The larger sleeping area, above the kitchen, serves as the master bedroom. With two walls of windows, a closet across the back, and a railing along the side, it feels like a huge cradle in the sky. (Yes, with their heads on their pillows, the owners can see stars.) A smaller sleeping area nestles under the slant of the saltbox roof, above the first floor guest bedroom.
With so many windows the place glows like a lantern at night. During the day, you feel part of the weather. Once your eyes become accustomed to all the light, you start to notice the handiwork. The timber supports are long, clear spans of yellow pine, secured with wooden pegs.
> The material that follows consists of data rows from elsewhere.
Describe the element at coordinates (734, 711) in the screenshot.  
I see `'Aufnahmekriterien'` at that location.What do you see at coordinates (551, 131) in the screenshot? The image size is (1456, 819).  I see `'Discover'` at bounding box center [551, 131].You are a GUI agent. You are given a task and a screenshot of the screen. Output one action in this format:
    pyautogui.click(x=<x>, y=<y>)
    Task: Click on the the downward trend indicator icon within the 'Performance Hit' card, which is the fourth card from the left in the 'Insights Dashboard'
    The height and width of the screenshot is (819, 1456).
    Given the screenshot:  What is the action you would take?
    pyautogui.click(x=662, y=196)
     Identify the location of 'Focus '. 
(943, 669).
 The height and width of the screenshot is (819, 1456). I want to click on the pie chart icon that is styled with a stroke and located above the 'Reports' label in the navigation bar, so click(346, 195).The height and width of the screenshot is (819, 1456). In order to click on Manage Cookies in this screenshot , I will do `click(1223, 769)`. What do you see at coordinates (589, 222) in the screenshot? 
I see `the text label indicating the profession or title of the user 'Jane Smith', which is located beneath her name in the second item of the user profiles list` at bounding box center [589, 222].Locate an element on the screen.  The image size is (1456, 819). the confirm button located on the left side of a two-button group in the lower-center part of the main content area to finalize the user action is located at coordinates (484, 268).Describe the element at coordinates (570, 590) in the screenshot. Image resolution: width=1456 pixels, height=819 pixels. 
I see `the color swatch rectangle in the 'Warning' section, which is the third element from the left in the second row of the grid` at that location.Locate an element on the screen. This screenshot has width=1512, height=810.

The braces are curved, reminding one visitor of tree limbs as they branch up the far corner of the great room.
The owners had lived in a 1785 post-and-beam with a big barn. They love being able to see their new house's handsome framework. That's part of the reason they chose timberframe construction.
Many couples want everything just so in their retirement homes; they think they know what they want and nail down every detail. This couple was different. The husband said the only room he cared about was the porch. The wife, an artist, asked for a workspace. What she got was a full-fledged studio over the garage with windows on all sides and great views. It has features she hadn't even thought of. "Somebody did, and I'm glad," she said, "I got way more than I really deserve."
"Everyone who worked on this house was truly an artist," she added. "They had the freedom to see it as it should be, and the freedom to make it that way. As a result, you have something beautiful."
Connolly agrees. Sometimes his company just does frames; sometimes it handles the whole job. "When we get to do a total project we see an interest in all the craftsmen. I think they like being involved with quality structures," he says. "I think it challenges them to do their very best."